■ **Exercise**
Carry on the essay about ecological restoration, picking up right after its last sentence.

■ **Selected passage**
- Opening Delimiter -

By Jesse Rock, VIC Summer Naturalist

 

Photo of a candidate restoration site, the “Break Wall”, on Lower St. Regis lake within Paul Smith’s College campus.

So, what is ecological restoration? At the core of its practice, ecological restoration follows the most basic form of the scientific method. One must firstly observe a site deemed degraded through human use and gather as much “useable information” from the site as possible; formulate a hypothesis as to what can or should be done to make the site subjectively better; design an experiment/restoration to test the hypothesis; carry out said experiment/restoration; and monitor and record the results of said experiment. In other words, one must exhibit a strong knowledge of and demonstrate the ability to follow the scientific method.

While most forms of science follow this set path of experimentation, ecological restoration differs in one major field, the definition of what “useable information” is. It is here that an understanding of more than just the hard facts of biological and ecological processes becomes a necessity, and the realm of human philosophy and our relationship with the natural world takes center stage.

How does one take a philosophical approach to understanding humanity’s relationship with nature and apply it to the science of restoration? Let us explore this idea through an example. Bringing a forest back to a once-great wilderness area through the planting of trees is what some may define as restoration. The science of what trees to plant, where to plant them, what conditions are necessary for optimal growth, and how they will interact with the current ecological community are essential elements that need to be understood if the trees planted are going to rebuild what was lost. It should be made clear that anyone who views this type of work as restoration is not wrong, for in a direct analysis one is bringing back the primary element that was lost and essentially adding to the restoration of what was once whole. However, the planting of small neatly organized saplings across a landscape otherwise devastated by human degradation doesn’t hold up to the principles of restoration as an ideal. I will argue that ecological restoration is something else entirely. It is not simply the planting of trees, but, instead, a striving to bring that forest back to “wilderness” and, with it, restore what made the land “wilderness” not only in scientific definition but in the hearts and minds of human understanding. In essence, the ecological restorationist is striving to bring back, through the unique lens of the individual, the essential elements that initially deemed a piece of space and time attractive and desirable.

- Closing Delimiter -

■ **Dataset entries**
- Opening Delimiter -

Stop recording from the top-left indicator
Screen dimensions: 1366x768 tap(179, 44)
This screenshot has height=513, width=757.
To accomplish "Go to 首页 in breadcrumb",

- Closing Delimiter -
- Opening Delimiter -

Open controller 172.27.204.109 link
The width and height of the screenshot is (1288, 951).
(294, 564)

- Closing Delimiter -

■ **Answer box**
Ecological restoration has the ability to impact not only the physical science-driven aspect of a site, but the emotional, ethical, and spiritual influence that as individuals, we all perceive through different and unique lenses shaped and contoured by our experiences and personal relationship with nature. In order to grasp the entire aspect of a restoration project, a realization of human relationships with the land is a necessity. This relationship is not so much the experiential aspect or the monetary “value” that the land has by human determination, but more how we as individuals view the nature of the land itself.

To quote Max Oelschlaeger (2007)”… a restoration project constitutes a mirror in which we see ourselves. That is, we begin to catch glimpses of the memetic complexes, the symbolically encoded conservations, the stories that frame us and govern our behaviors” (p. 158). To be a good restoration ecologist, one must not simply restore the ecological processes of nature, but the part of humanity that is reflected in the definition of what makes that place nature, what makes wilderness, wilderness.

In this approach to restoration, the use of one’s personal mirror, one’s own philosophy regarding the existence of and our involvement with nature, while properly directed in the steps towards restoration success, is

not necessarily enough. Such a narrowminded approach of only exploring personal philosophy is essentially to be selfish, stubborn, and ignorant in the egotistical assumption that your personal viewpoint is to be deemed “restoration” across the broad spectrum of human lenses viewing the nature that you now control. Understanding your craft is to understand the range of diversity and types of lenses that will view your work, your restoration, and cater that work to the greatest inclusion of the spectrum. As a restoration ecologist, you are given the power to please humanity and in order to use that power, it is essential that you present a deep knowledge of humanities’ relationship with nature. This constitutes a respect for the diverse feelings and emotions expressed in nature by the individuals who perceive it along with everything that defines a restoration site not just as a place but as a part of the human condition. These factors of restoration must be taken into consideration to achieve the optimal outcome of the restoration’s intent.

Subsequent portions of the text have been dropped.